Although unisex clothing aimed to minimize gender differences, it usually had the opposite effect. As Paoletti writes, “part of the appeal of adult unisex fashion was the sexy contrast between the wearer and the clothes, which actually called attention to the male or female body.” Take the costumes fashion designer Rudi Gernreich—inventor of the monokini and the unisex thong—created for the 1975-77 television series Space: 1999. Gernreich envisioned 1999 as a gender-neutral utopia of jumpsuits, turtlenecks, and tunics.

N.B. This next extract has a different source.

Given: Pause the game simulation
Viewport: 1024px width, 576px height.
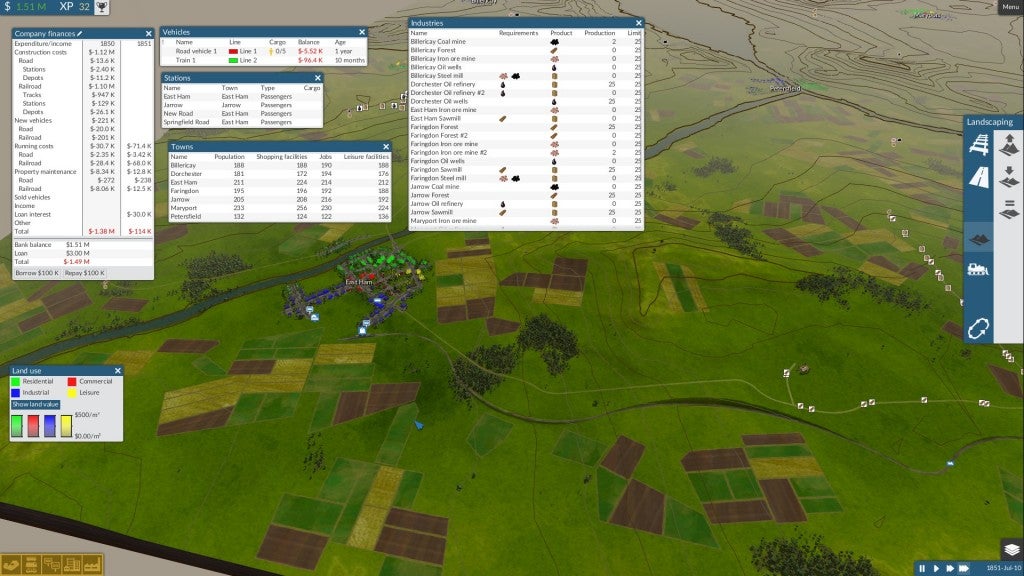Looking at the screenshot, I should point(922,568).
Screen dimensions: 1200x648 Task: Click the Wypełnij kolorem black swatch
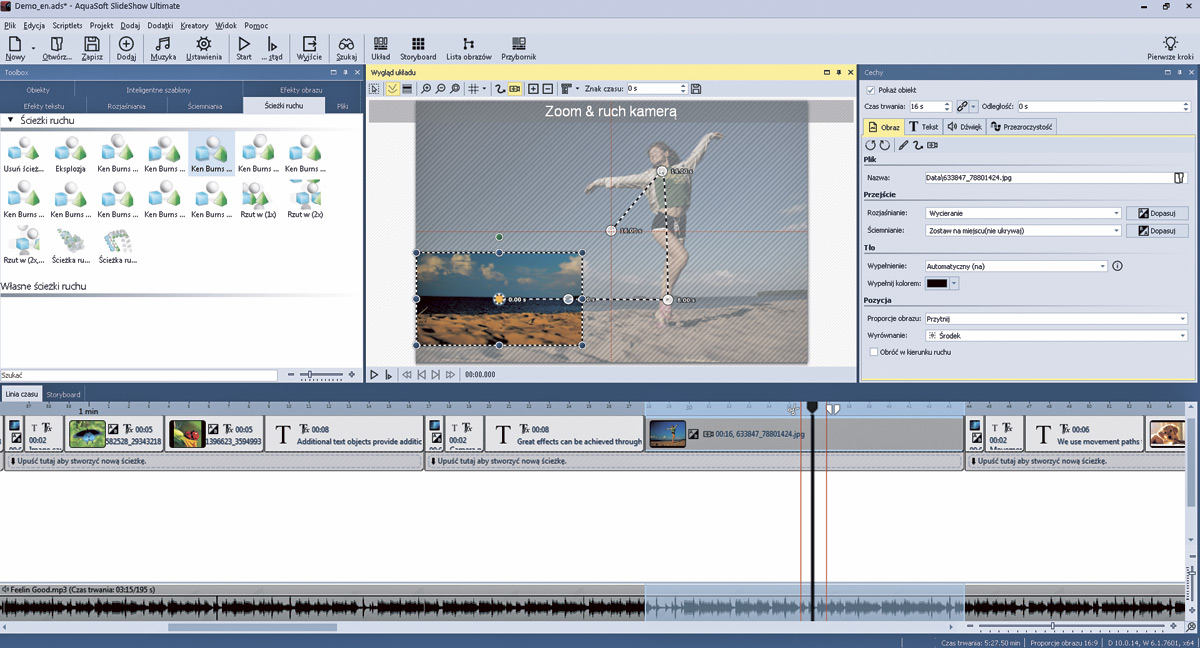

While technically unisex, these tight-fitting costumes made the wearer’s sex glaringly obvious, and they retained traditional gender markers such as bras, makeup, and jewelry for women.

The unisex movement may have made women’s clothes more masculine, but it never made them unfeminine; furthermore, “attempts to feminize men’s appearance turned out to be particularly short-lived,” Paoletti notes. (Even today, it’s mainly women who are buying unisex garments, not men.) While some men attempted to reclaim the flamboyance that had disappeared with the French Revolution, for many this so-called Peacock Revolution “raised the specter of decadence and homosexuality, a fear reinforced by the emergence of the gay liberation movement.” The irony, Paoletti points out, was that “at that time true homosexual men tended to be purposely invisible … To do otherwise was to risk one’s career or even being arrested.” The new popular and scientific interest in bisexuality was truly liberating for homosexual men, offering them a culturally acceptable alternative to the closet. It was liberating for fashion, as well; if everyone was a little bit of each sex, clothing did not have to proclaim one or the other as loudly.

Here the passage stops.